**Passage shown**:

*** Begin section ***

Background: The field of nuclear cardiology is limited by image quality and length of procedure. The use of depth-dependent resolution recovery algorithms in conjunction with iterative reconstruction holds promise to improve image quality and reduce acquisition time. This study compared the Astonish algorithm employing depth-dependent resolution recovery and iterative reconstruction to filtered backprojection (FBP) using both full-time (FTA) and half-time (HTA) data. Attenuation correction including scatter correction in conjunction with the Astonish algorithm was also evaluated.
Methods: We studied 187 consecutive patients (132 with cardiac catheterization and 55 with low likelihood for CAD) from three nuclear cardiology laboratories who had previously undergone clinically indicated rest/stress Tc-99m sestamibi or tetrofosmin SPECT. Acquisition followed ASNC guidelines (64 projections, 20-25 seconds). Processing of the full-time data sets included FBP and Astonish (FTA). A total of 32 projection data sets were created by stripping the full-time data sets and processing with Astonish (HTA). Attenuation correction was applied to both full-time and half-time Astonish-processed images (FTA-AC and HTA-AC, respectively). A consensus interpretation of three blinded readers was performed for image quality, interpretative certainty, and diagnostic accuracy, as well as severity and reversibility of perfusion and functional parameters.

*** End section ***

**Assigned task 1**: List every abbreviation that the nuclear cardiology study abstract introduces inside parentheses.
**Assigned task 2**: Continue the nuclear cardiology study abstract from the point where it stops.

**Given information**:
*** Begin section ***

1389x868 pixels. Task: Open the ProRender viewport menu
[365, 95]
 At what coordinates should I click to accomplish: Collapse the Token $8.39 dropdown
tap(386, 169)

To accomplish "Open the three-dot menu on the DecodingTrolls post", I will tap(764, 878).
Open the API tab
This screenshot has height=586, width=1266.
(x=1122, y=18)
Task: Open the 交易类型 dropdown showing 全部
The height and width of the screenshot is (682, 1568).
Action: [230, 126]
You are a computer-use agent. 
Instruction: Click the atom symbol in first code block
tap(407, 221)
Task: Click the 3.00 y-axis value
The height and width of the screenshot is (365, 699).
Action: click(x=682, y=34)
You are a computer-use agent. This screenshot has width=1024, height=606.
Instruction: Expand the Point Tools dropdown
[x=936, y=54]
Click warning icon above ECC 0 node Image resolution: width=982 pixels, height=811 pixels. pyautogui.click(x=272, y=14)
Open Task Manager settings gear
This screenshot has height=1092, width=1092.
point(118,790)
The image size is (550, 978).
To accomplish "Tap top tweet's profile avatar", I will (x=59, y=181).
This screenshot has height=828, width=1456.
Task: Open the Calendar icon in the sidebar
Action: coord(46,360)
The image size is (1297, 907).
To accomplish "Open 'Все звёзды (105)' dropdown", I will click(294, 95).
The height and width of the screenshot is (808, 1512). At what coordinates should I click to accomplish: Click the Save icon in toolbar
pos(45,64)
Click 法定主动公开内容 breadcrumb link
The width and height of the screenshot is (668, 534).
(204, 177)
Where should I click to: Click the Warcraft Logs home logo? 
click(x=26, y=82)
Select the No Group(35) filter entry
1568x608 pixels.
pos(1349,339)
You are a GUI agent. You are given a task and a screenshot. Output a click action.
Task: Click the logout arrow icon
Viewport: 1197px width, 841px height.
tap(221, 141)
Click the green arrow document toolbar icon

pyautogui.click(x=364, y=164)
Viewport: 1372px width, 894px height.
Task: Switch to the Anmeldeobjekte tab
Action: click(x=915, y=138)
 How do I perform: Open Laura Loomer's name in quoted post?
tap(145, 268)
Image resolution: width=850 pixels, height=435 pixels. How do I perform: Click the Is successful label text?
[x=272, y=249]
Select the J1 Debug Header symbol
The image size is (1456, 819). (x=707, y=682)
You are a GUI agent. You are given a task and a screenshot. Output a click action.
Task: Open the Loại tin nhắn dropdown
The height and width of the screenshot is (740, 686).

*** End section ***

**Response area 1**: FBP, FTA, HTA, FTA-AC, HTA-AC

**Response area 2**:
Results: Full-time and half-time Astonish processing resulted in a significant improvement in image quality in comparison with FBP. Stress and rest perfusion image quality (excellent or good) were 85%/80% (FBP), 98%/95% (FTA), and 95%/92% (HTA), respectively (p < 0.001). Interpretative certainty and diagnostic accuracy were similar with FBP, FTA, and HTA. Left ventricular functional data were not different despite a slight reduction in half-time gated image quality. Application of attenuation correction resulted in similar image quality and improved normalcy (FTA vs. FTA-AC: 76% vs. 95%; HTA vs. HTA-AC: 76% vs. 100%) and specificity (FTA vs. FTA-AC: 62% vs. 78%; HTA vs. HTA-AC: 63% vs. 84%) (p < 0.01 for all comparisons).
Conclusion: Astonish processing, which incorporates depth-dependent resolution recovery, improves image quality without sacrificing interpretative certainty or diagnostic accuracy. Application of simultaneously acquired attenuation correction, which includes scatter correction, to full-time and half-time images processed with this method, improves specificity and normalcy while maintaining high image quality.